REQUIREMENT >> Would you transcribe the lines running from the one that holds "Select year 2013年 in the timeline" to the last line of the records? Leave every picture out.
[RECORDED DATA]
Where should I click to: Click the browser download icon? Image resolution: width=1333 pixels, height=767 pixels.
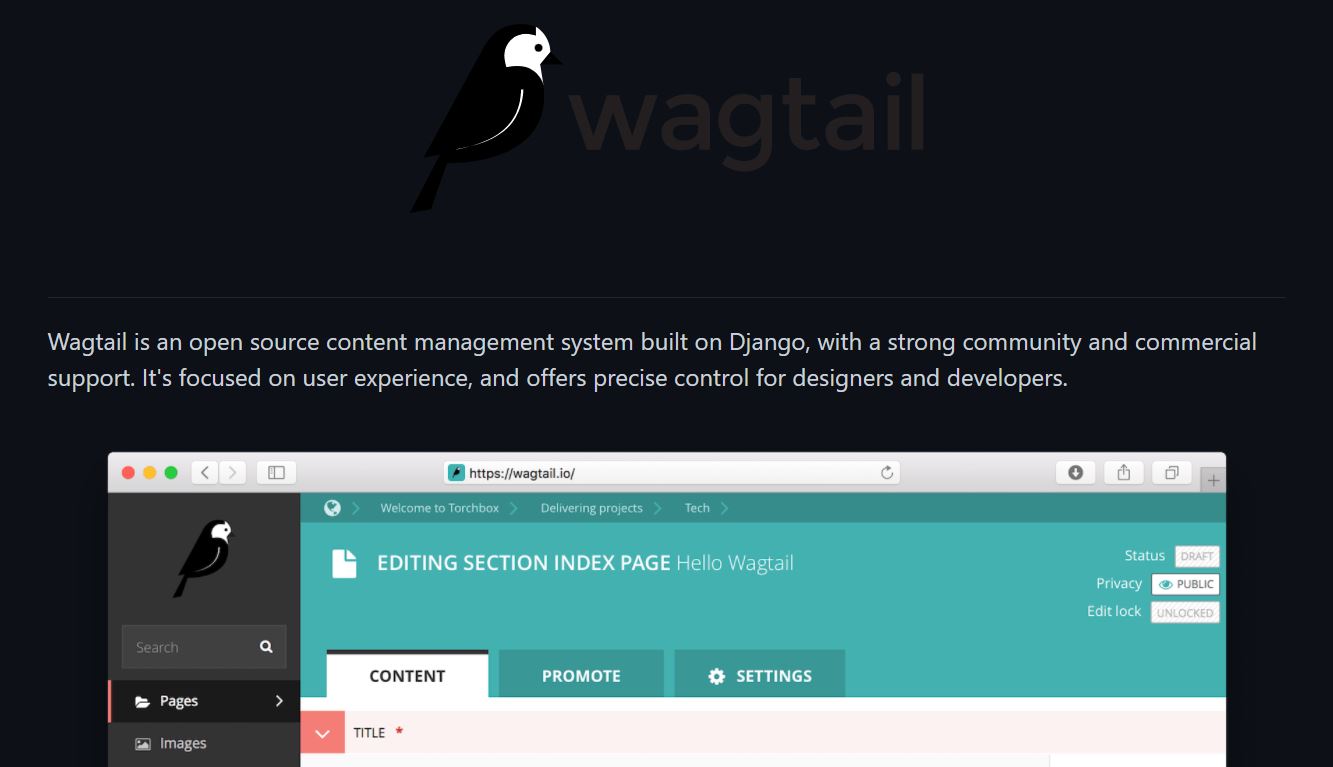click(1076, 473)
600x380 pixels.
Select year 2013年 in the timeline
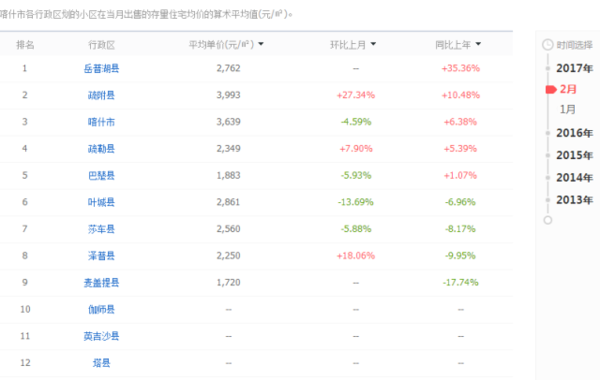coord(574,200)
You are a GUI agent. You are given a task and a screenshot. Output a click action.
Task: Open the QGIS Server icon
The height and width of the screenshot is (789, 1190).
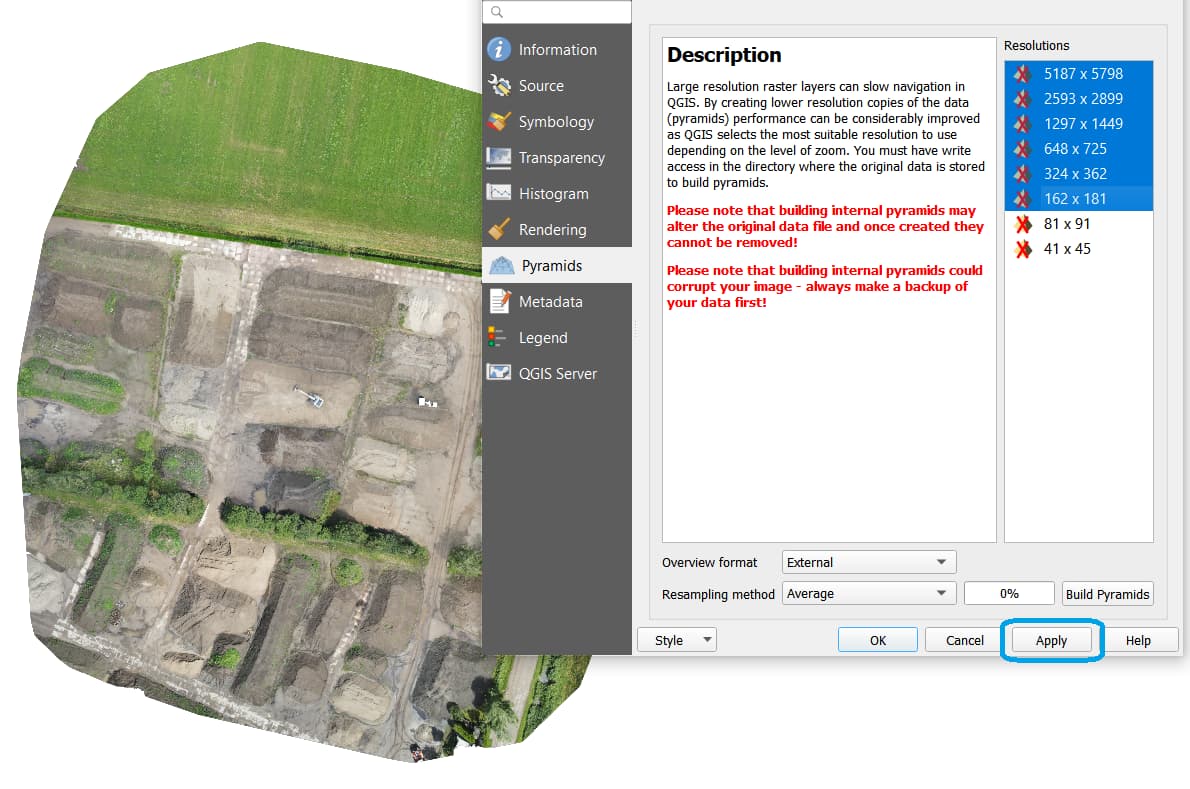coord(498,374)
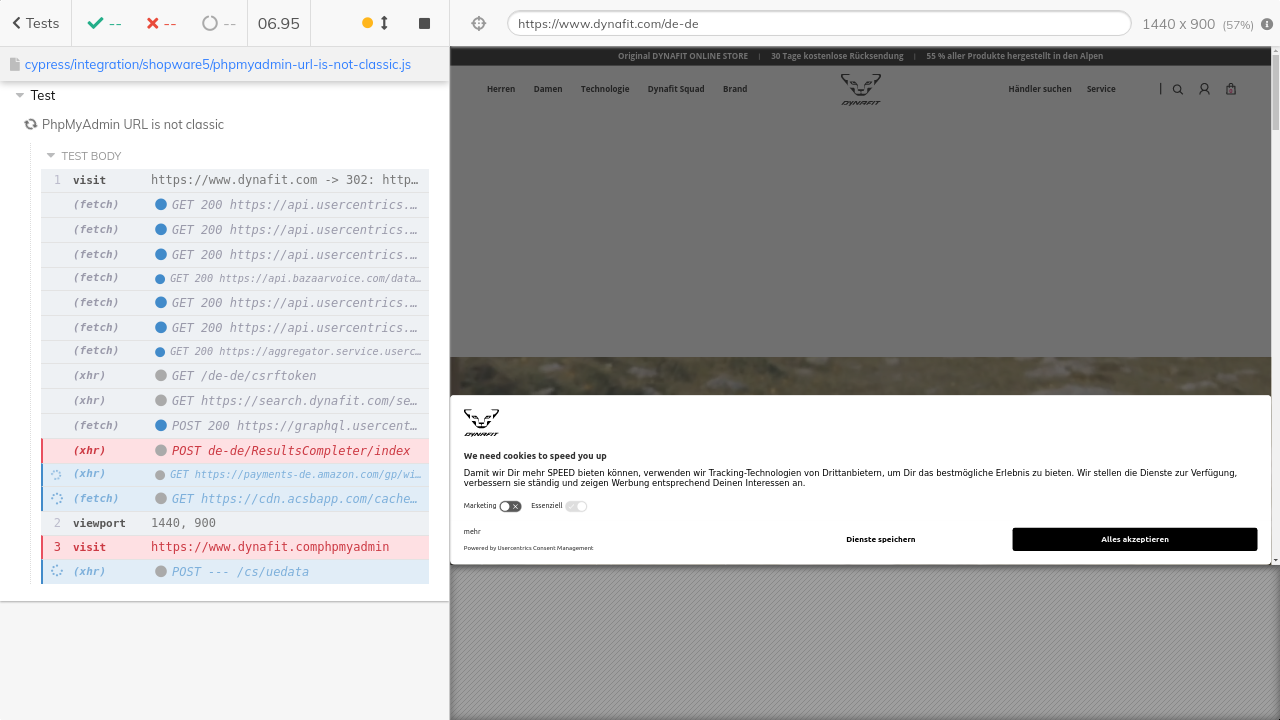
[/RECORDED DATA]
SOLUTION TO THIS PROBLEM >>
Select year 2013年 in the timeline
coord(574,200)
You are a GUI agent. You are given a task and a screenshot. Output a click action.
Task: Open the QGIS Server icon
The height and width of the screenshot is (789, 1190).
coord(498,374)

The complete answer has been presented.